🤖 AI Summary
Existing social bot detection methods inadequately model neighborhood preference heterogeneity and lack theoretical foundations for motif-based discrimination.
Method: This paper proposes a Naive Bayes–based heterogeneous motif theory framework: (i) node labeling refines motif structures to explicitly capture heterogeneous neighbor preferences; (ii) it theoretically quantifies the maximum discriminative capacity of heterogeneous motifs for the first time; and (iii) leverages this capacity to design a capability-driven Top-K motif selection mechanism, drastically reducing computational overhead without sacrificing performance. The approach integrates heterogeneous network motif mining, probabilistic modeling, and pairwise node contribution analysis.

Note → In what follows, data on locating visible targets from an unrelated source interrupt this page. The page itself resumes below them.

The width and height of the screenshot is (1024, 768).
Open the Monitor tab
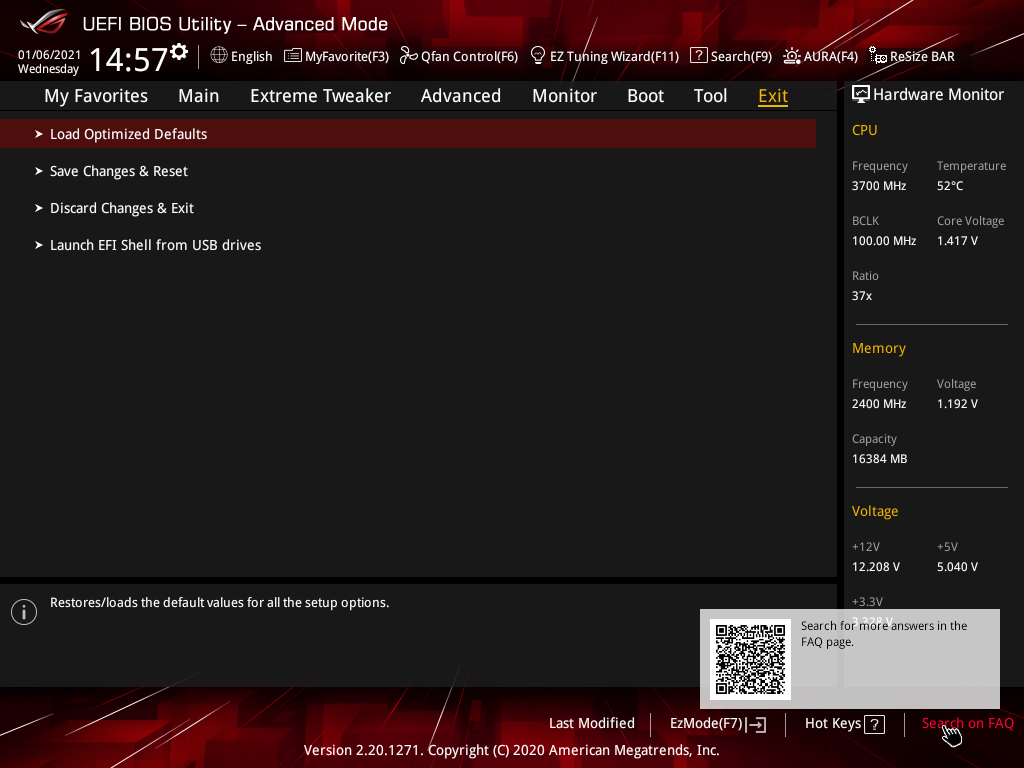564,96
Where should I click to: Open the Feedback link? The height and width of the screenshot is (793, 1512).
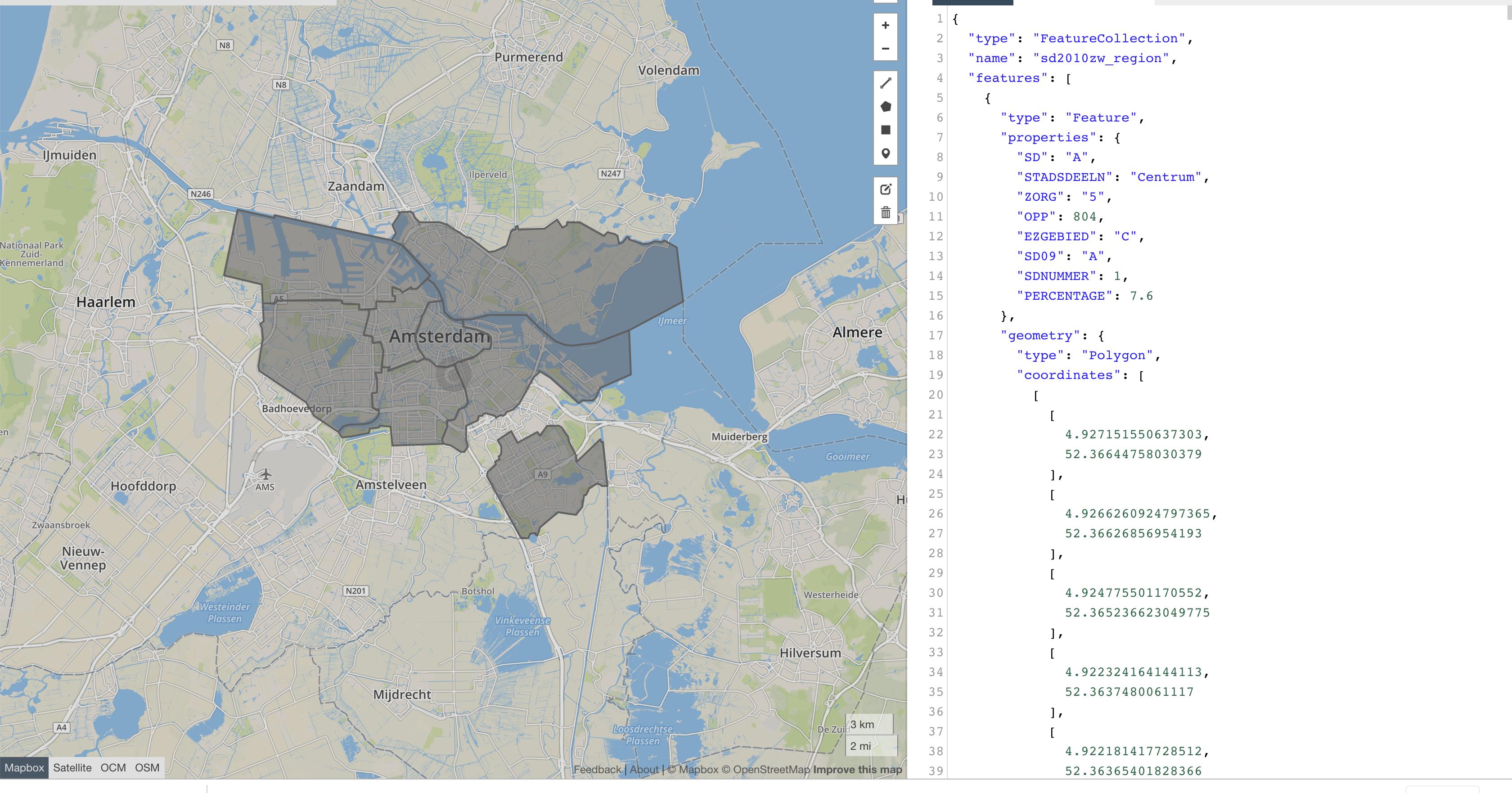(596, 770)
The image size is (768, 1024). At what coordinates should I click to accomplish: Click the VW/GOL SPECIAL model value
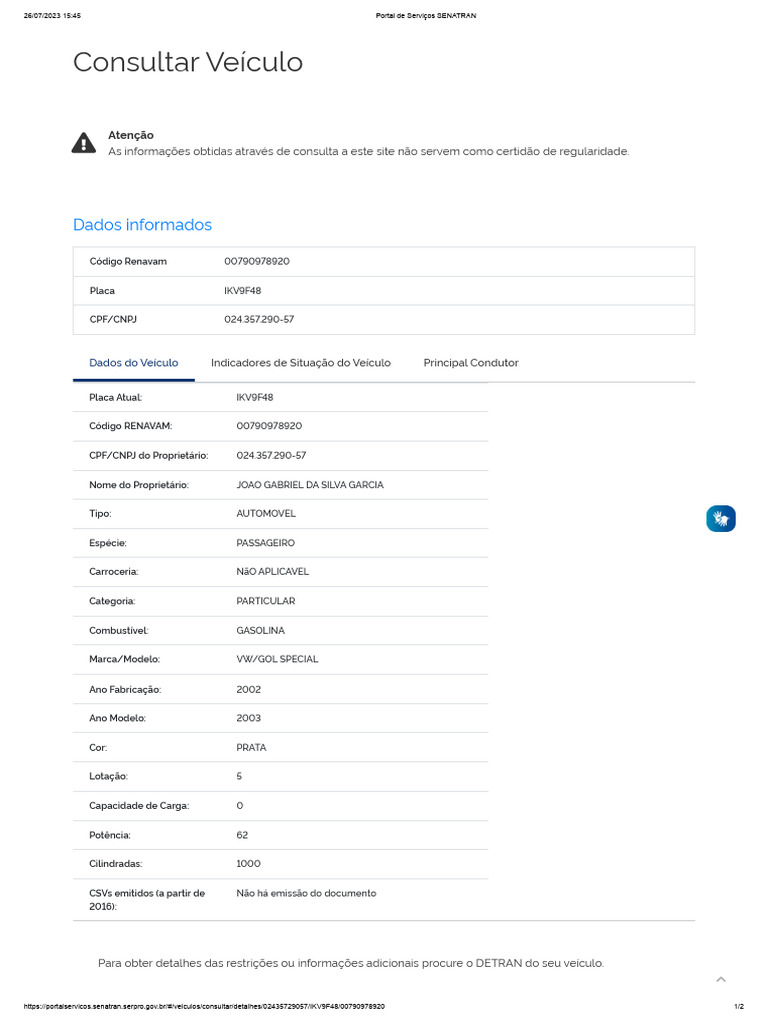(277, 660)
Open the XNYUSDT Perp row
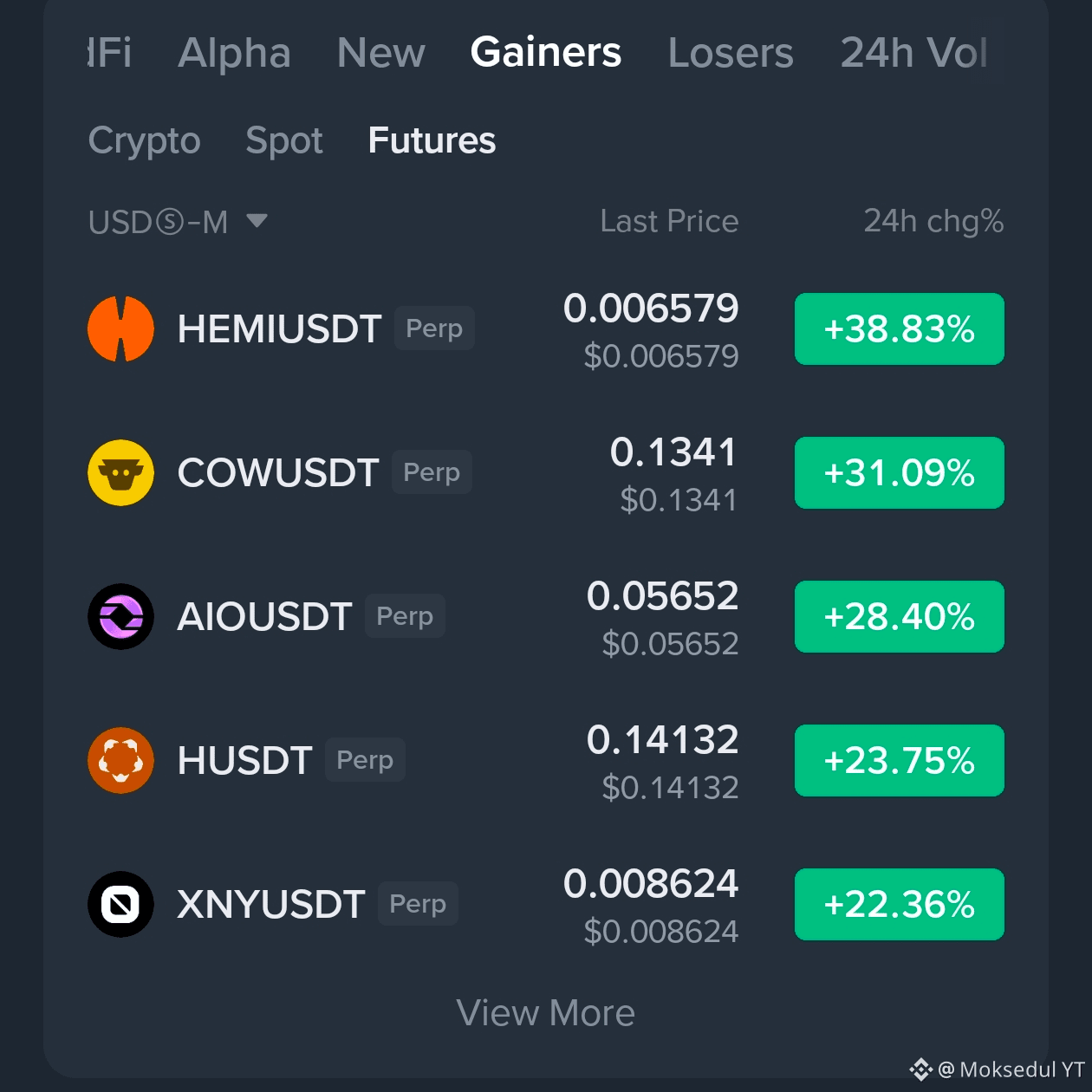The height and width of the screenshot is (1092, 1092). click(546, 905)
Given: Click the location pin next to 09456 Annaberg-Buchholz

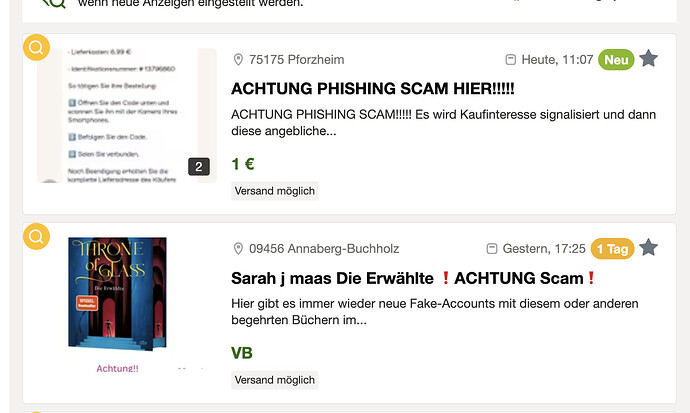Looking at the screenshot, I should click(x=238, y=249).
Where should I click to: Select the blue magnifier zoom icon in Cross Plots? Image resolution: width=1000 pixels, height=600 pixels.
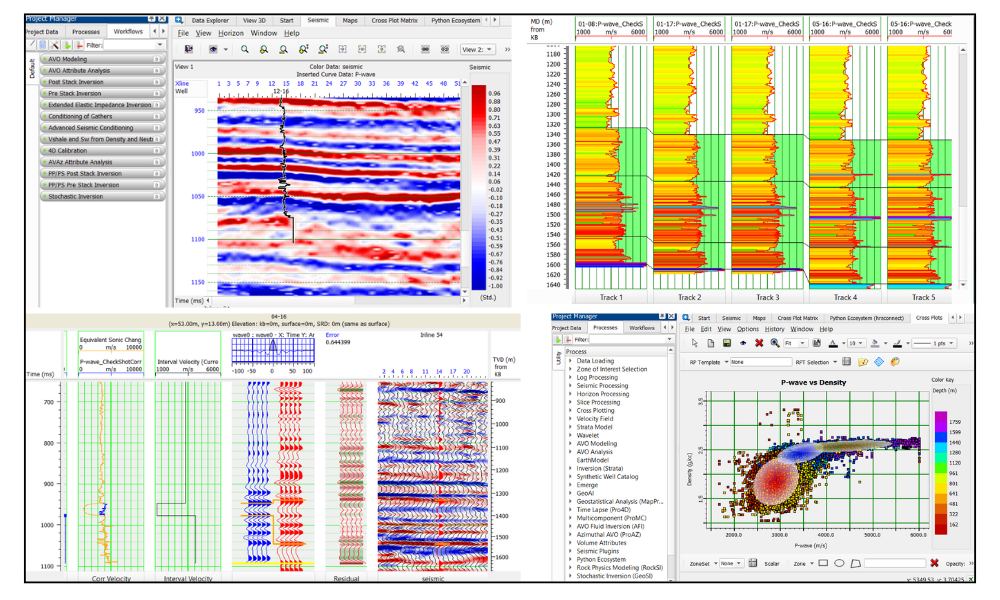click(x=774, y=343)
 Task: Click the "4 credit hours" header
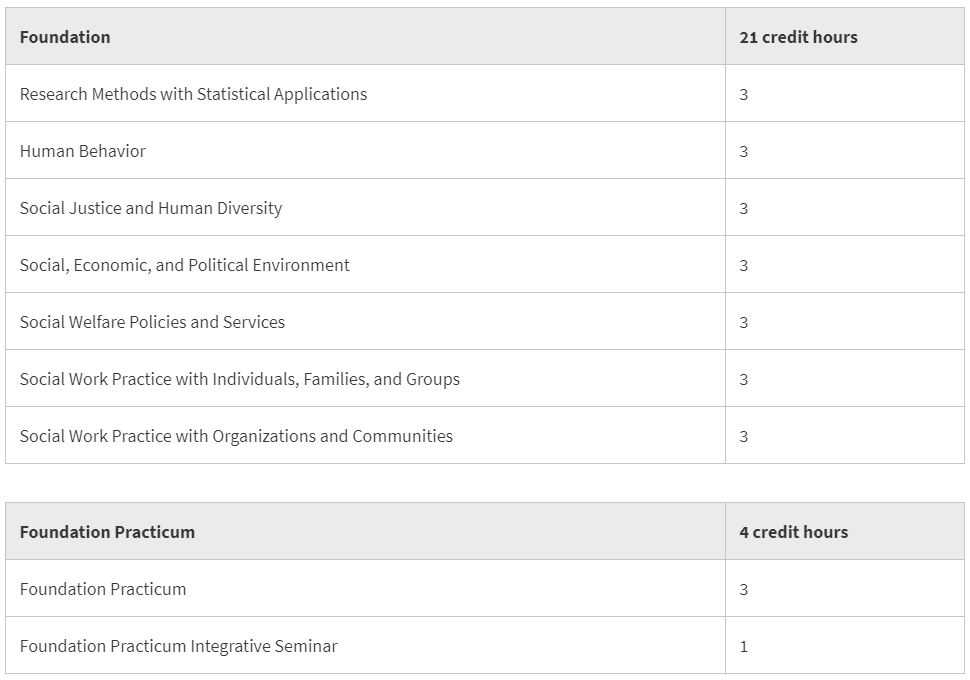tap(793, 532)
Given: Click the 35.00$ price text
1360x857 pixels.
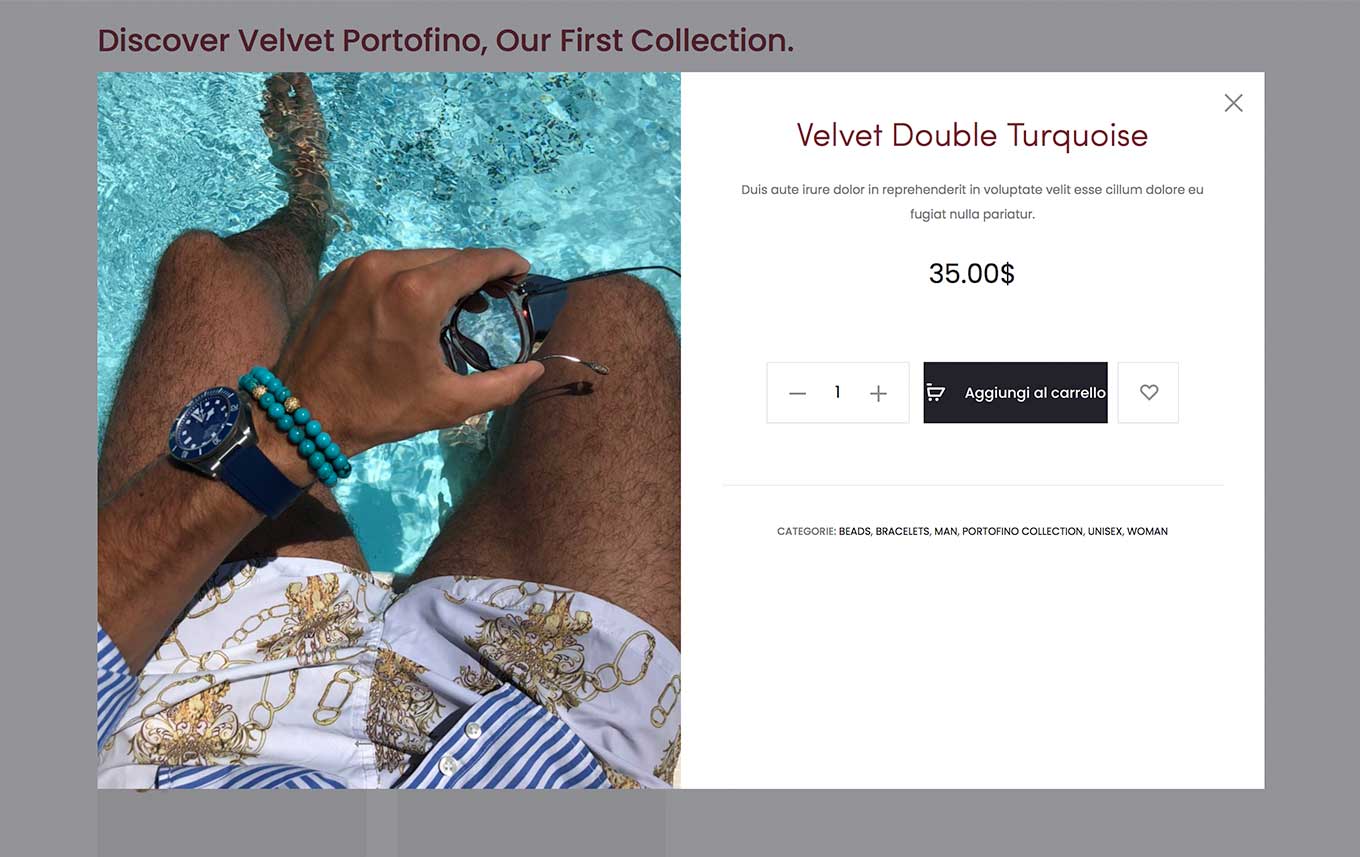Looking at the screenshot, I should tap(972, 273).
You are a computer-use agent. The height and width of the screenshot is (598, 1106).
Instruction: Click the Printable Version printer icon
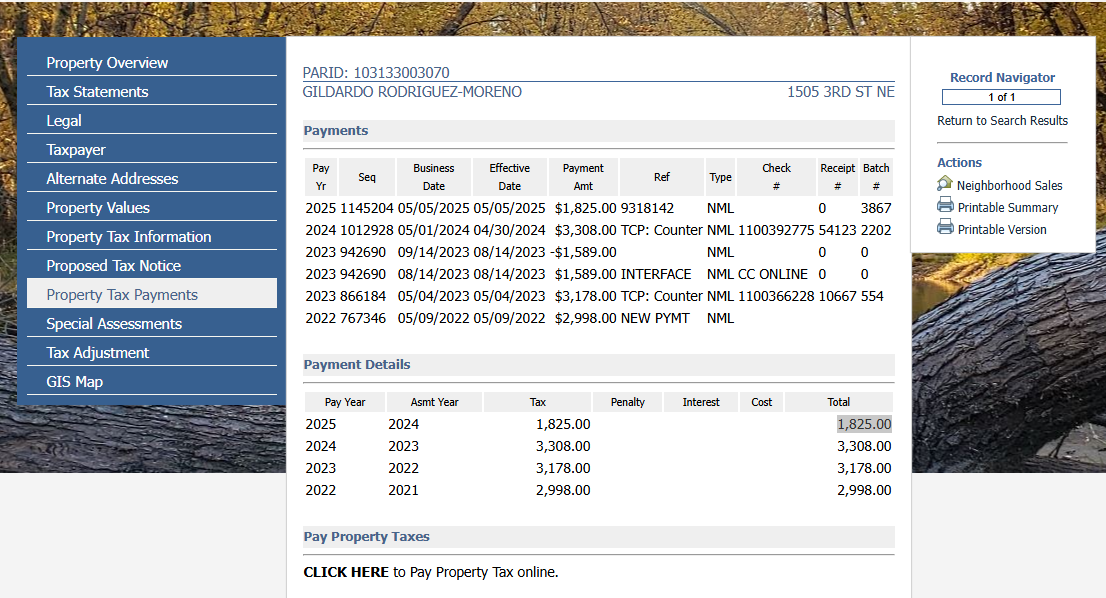pyautogui.click(x=945, y=228)
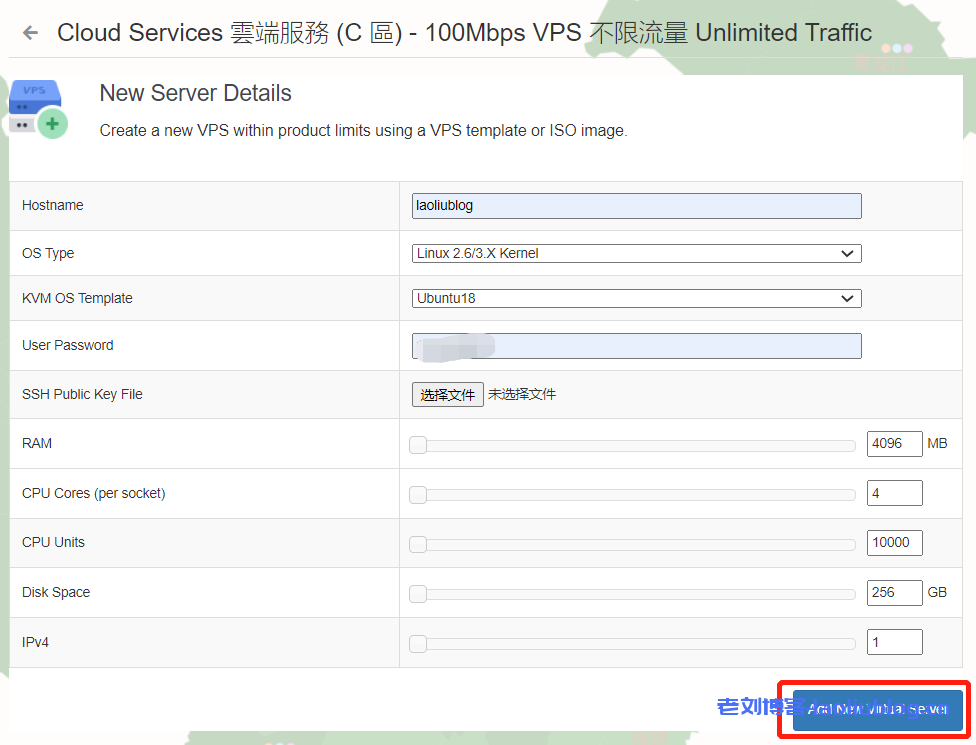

Results: Evaluated on four public datasets, the method outperforms state-of-the-art approaches across five metrics. Notably, using only ~10% of high-capacity motifs achieves over 98% of the detection performance attained by the full motif set.
📝 Abstract
Identifying social bots has become a critical challenge due to their significant influence on social media ecosystems. Despite advancements in detection methods, most topology-based approaches insufficiently account for the heterogeneity of neighborhood preferences and lack a systematic theoretical foundation, relying instead on intuition and experience. Here, we propose a theoretical framework for detecting social bots utilizing heterogeneous motifs based on the Naïve Bayes model. Specifically, we refine homogeneous motifs into heterogeneous ones by incorporating node-label information, effectively capturing the heterogeneity of neighborhood preferences. Additionally, we systematically evaluate the contribution of different node pairs within heterogeneous motifs to the likelihood of a node being identified as a social bot. Furthermore, we mathematically quantify the maximum capability of each heterogeneous motif, enabling the estimation of its potential benefits. Comprehensive evaluations on four large, publicly available benchmarks confirm that our method surpasses state-of-the-art techniques, achieving superior performance across five evaluation metrics. Moreover, our results reveal that selecting motifs with the highest capability achieves detection performance comparable to using all heterogeneous motifs. Overall, our framework offers an effective and theoretically grounded solution for social bot detection, significantly enhancing cybersecurity measures in social networks.